REASONS FOR INDENTURED MIGRATION: FROM THE CARIBBEAN
Indentured Indians were brought to the Caribbean precisely to supplement rather than substitute the lost slave labor on the sugar plantations. The question of whether or not their arrival was a necessary response to the mass exodus of former slaves from the plantations is an analysis for elsewhere. Long before emancipation, the planters had made up their minds to look for an alternative source of labor because they thought the newly freed slaves would reject or withdraw erratically from labor conditions or even revolt against the planters for injustices inflicted on them as slaves. The planters were also searching for a cheap source of labor that they could import with relative ease to use against and control the newly freed slaves’ bargaining power for better wages and other plantation amenities. The continuous influx of indentured Indians was also based on failed experiments with other early postemancipation emigration schemes from Africa, the United States, Europe, Madeira, China, and within the Caribbean islands. These emigration experiments failed in terms of steadily supplying labor to the plantations for reasons related to maladjustment, alcoholism, low wages, poor working conditions, tropical heat, and diseases. By contrast, indentured Indians proved to be reliable laborers.
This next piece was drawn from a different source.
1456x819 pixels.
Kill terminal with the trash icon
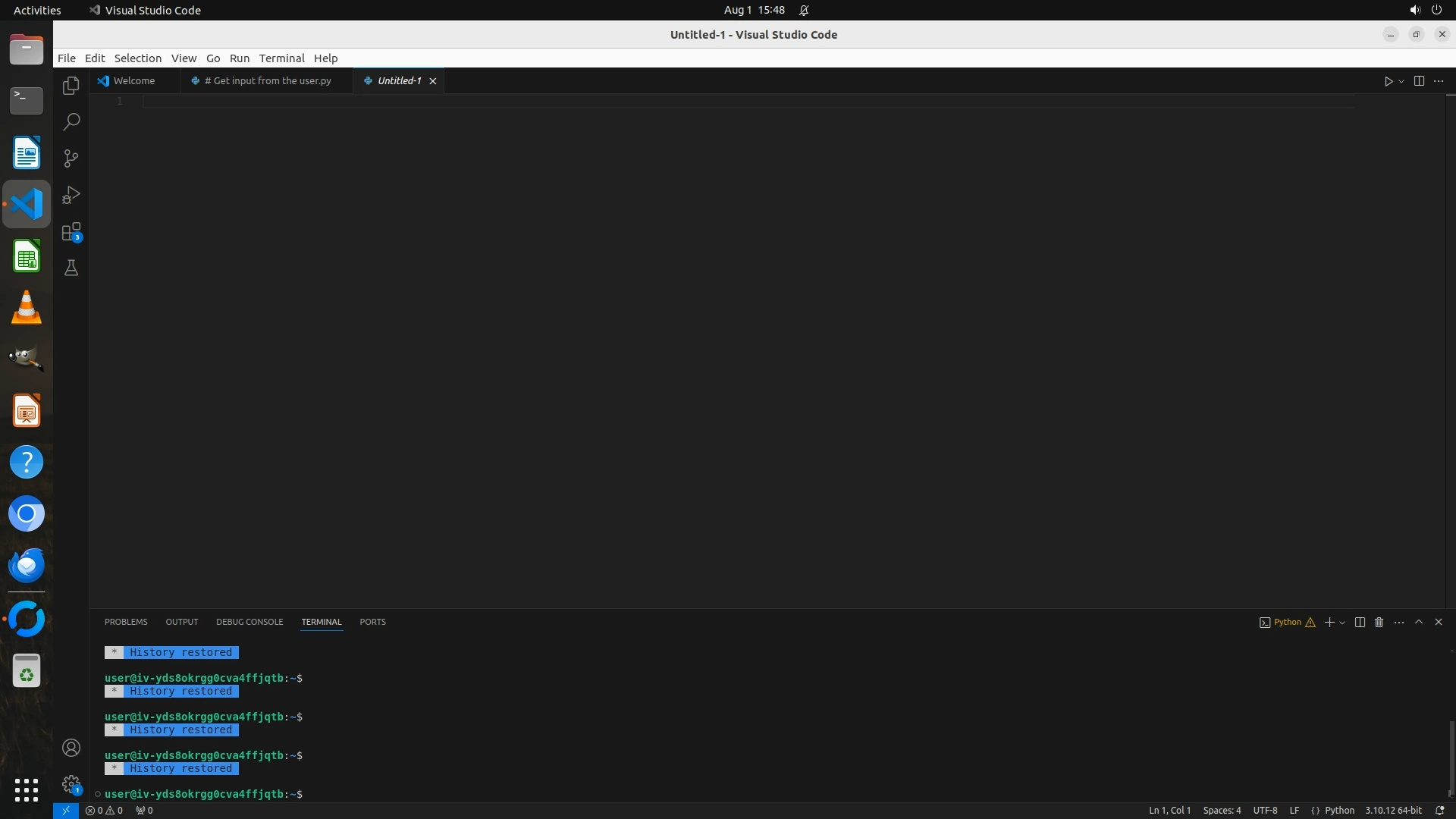pyautogui.click(x=1379, y=622)
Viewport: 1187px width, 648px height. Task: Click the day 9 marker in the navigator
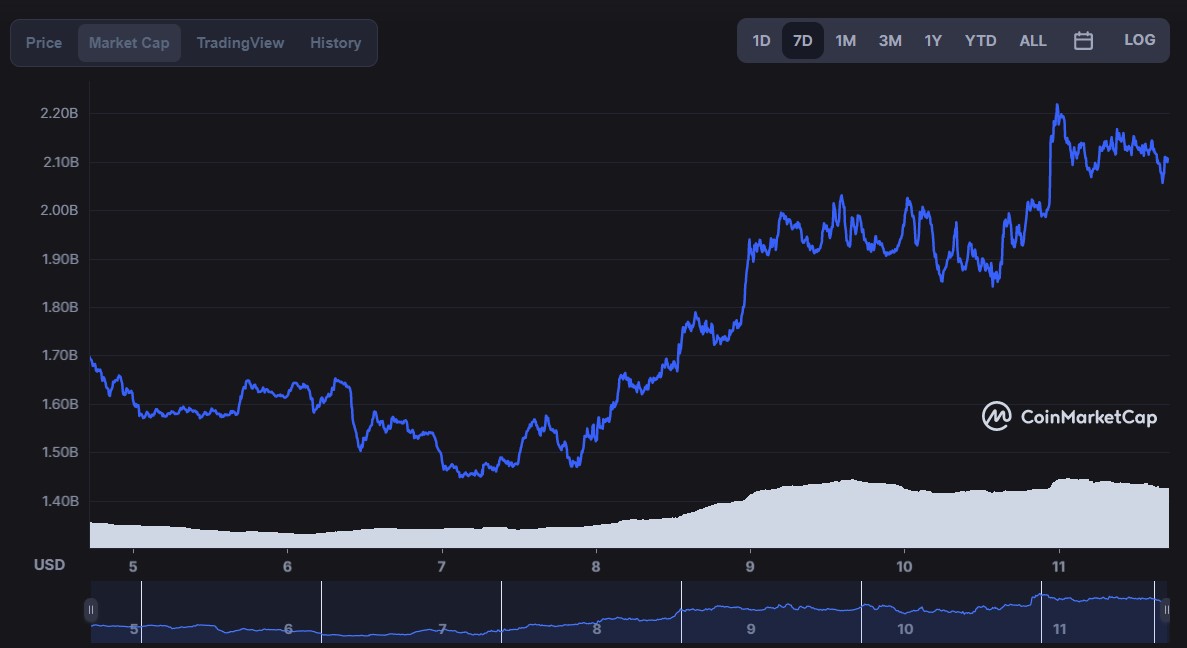pyautogui.click(x=750, y=629)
The eventual reliance on indentured Indian laborers to supplement slave labor did not begin in the Caribbean but in Mauritius. The experiment with indentured Indians in this island in the Indian Ocean caught the attention of private sugar planters in the Caribbean, such as British Guianese planter John Gladstone. In a series of letters to the private recruitment firms Messrs Gillanders, Arbuthnot & Company, Gladstone requested and requisitioned for one hundred Indians from India to work on his plantations in British Guiana. He expressed preference for the Dhangers (the tribal hill people), the very type of indentured Indians who were contracted in Mauritius, to serve his plantation. After some negotiations, Gladstone’s request for indentured Indians was accepted (see British Parliamentary Papers 1837–38a, 1837–38b).
The first experiment with 396 indentured Indians in British Guiana was a disaster (see Scoble 1840). More than a third of them perished from abuse and poor working and living conditions. The British government suspended indenture emigration to British Guiana the same year it started (1838) and stated that emigration would resume only when the defects in the system were remedied. The government stopped the private importation of indentured laborers and instead placed all responsibilities under state control and under a series of strict regulations. The British crown and Indian governments emphasized a sound recruitment process, a safe and secure transportation system, and a nonabusive plantation experience. They also insisted that a British agent or a British consular as well as a protector should be stationed at the ports of departure in India and on the Caribbean plantation colonies. Finally, the British and Indian governments reserved the right to suspend and stop indenture emigration to the Caribbean colonies if so needed at any time (British Parliamentary Papers 1874, 29–32). The new state guidelines governing the entire indenture system meant the planters were required to negotiate directly with the British crown and Indian government mainly to avoid abuse and to ensure that indentured Indians would be fairly protected outside the crown’s jurisdiction.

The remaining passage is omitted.